In collaboration, Rasha Hamid and Kelsey Sorum
March: How To Genre Study
April: Poetry Genre Study
May: Informational Genre Study
June: Independent Writing Projects
A global pandemic was not in the scope and sequence for the 2019-2020 school year. As New York shifted into PAUSE, so did we.
A pause to process.
A pause to grieve.
A pause to think.
A pause to question.
A pause to reimagine.

We paused at the portal before us, and asked:
How do we make the work attainable to every family?
How do we make the work accessible, using resources families have?
How do we make the work relevant to every family?

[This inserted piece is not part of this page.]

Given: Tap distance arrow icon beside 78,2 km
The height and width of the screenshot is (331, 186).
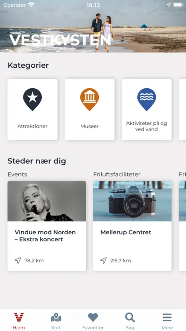Looking at the screenshot, I should 18,260.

These questions should always be there, whispering in the back of our minds. They are more urgent. Our attention to them, our efforts in answering them matter — now more than ever. We may always have more questions, but we do know this:
Everyone is a writer.
Writing is not reserved for those with beautiful desks and bay windows overlooking forests or oceans. It isn’t reserved for classrooms, either. Writing is for everyone, everywhere, all the time. Writing is text messages, shopping lists, and love notes. Signs in windows, recipes, and emails.
Grounding ourselves in what we know, we leap through a portal, into a world where the foundation for all that we teach is immediately accessible, relevant, and transferrable. That for every child — every single one — writing can be done anytime, anywhere, with the tools they have, for purposes they choose.